One researcher has taken a small but notable step toward cracking the cryptography that secures Bitcoin, but the claim has already sparked dissent over how significant the finding really is.
Project Eleven said it has awarded a “Q-Day Prize” of 1 bitcoin to Giancarlo Lelli for deriving a private key from a public key using a quantum computer.
A small quantum breakthrough, and a huge controversy over what it proves
The test used a 15-bit elliptic curve, which is much smaller than the 256-bit standard used by Bitcoin and most blockchains.
The company described the result as the largest public offering to date for Quantum attack on elliptic curve cryptography. She said the work shows the threat is moving from theory to early implementation.
However, the size gap remains large. A 15-bit key has a search space of just over 32,000 possibilities. Bitcoin security It is based on numbers that are too large to be enforced with current machines.
Critics quickly challenged this claim. A community note on the announcement said the method relies heavily on classical verification, not pure quantitative calculation.
In simple terms, the quantum system may not have done the hardest part of the attack on its own.
This distinction is important. Real quantum attacks will use Shor’s algorithm to efficiently solve problems that secure digital signatures. Partial or hybrid approaches have not yet demonstrated this ability on a large scale.
However, the result adds to the style.
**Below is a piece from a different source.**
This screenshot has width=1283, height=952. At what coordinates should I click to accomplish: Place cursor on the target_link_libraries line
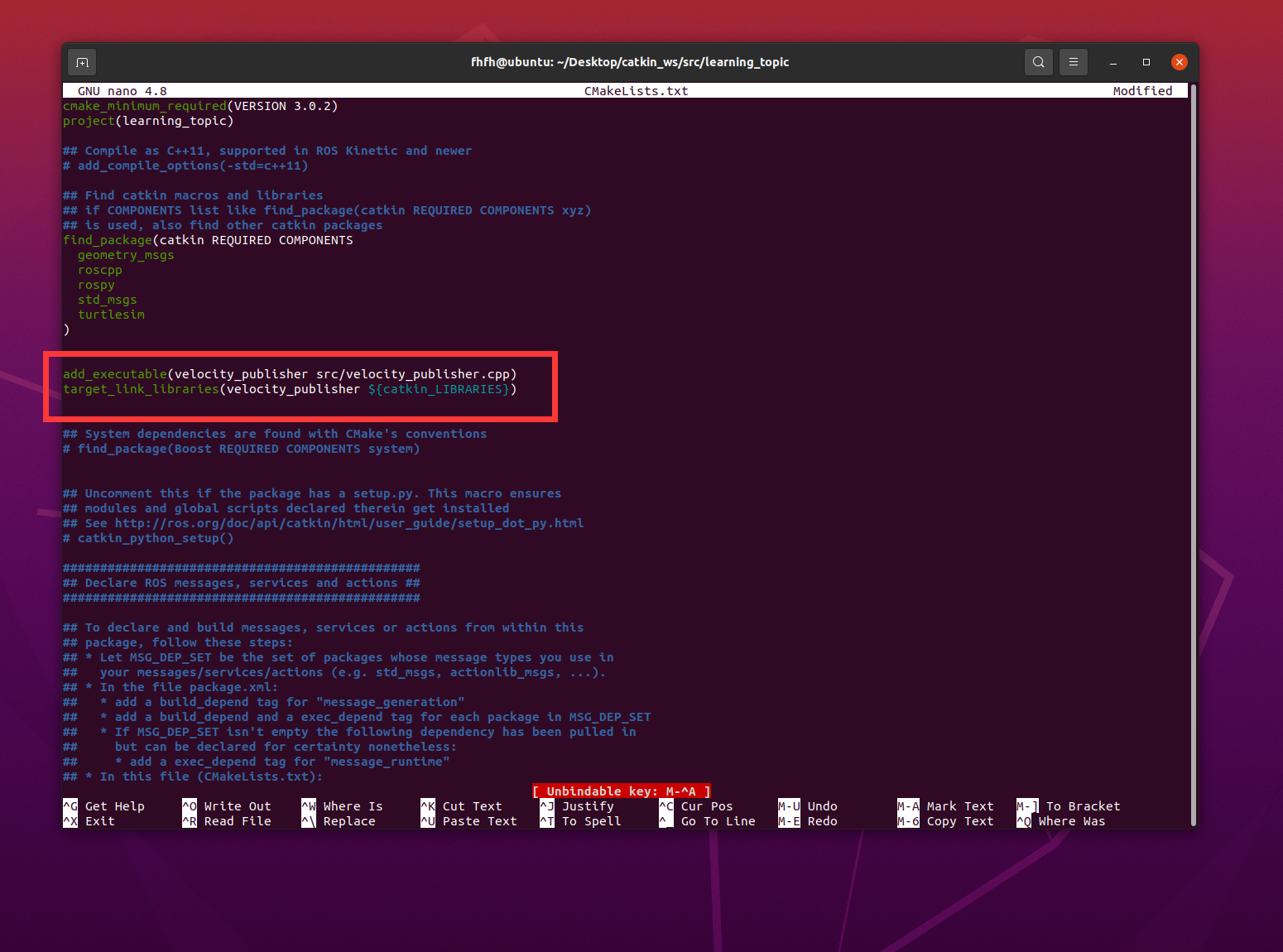(x=290, y=389)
Previous demonstrations have broken smaller keys. Meanwhile, research suggests that the hardware needed to attack real-world encryption may be less than previously thought.
For Bitcoin, there is no immediate risk. However, the discussion highlights a longer-term issue. Upgrading encryption across decentralized networks is slow and complex, even if more secure alternatives already exist.
Right now, takeaways are tight. Quantum progress is real, but its practical impact remains distant and contested.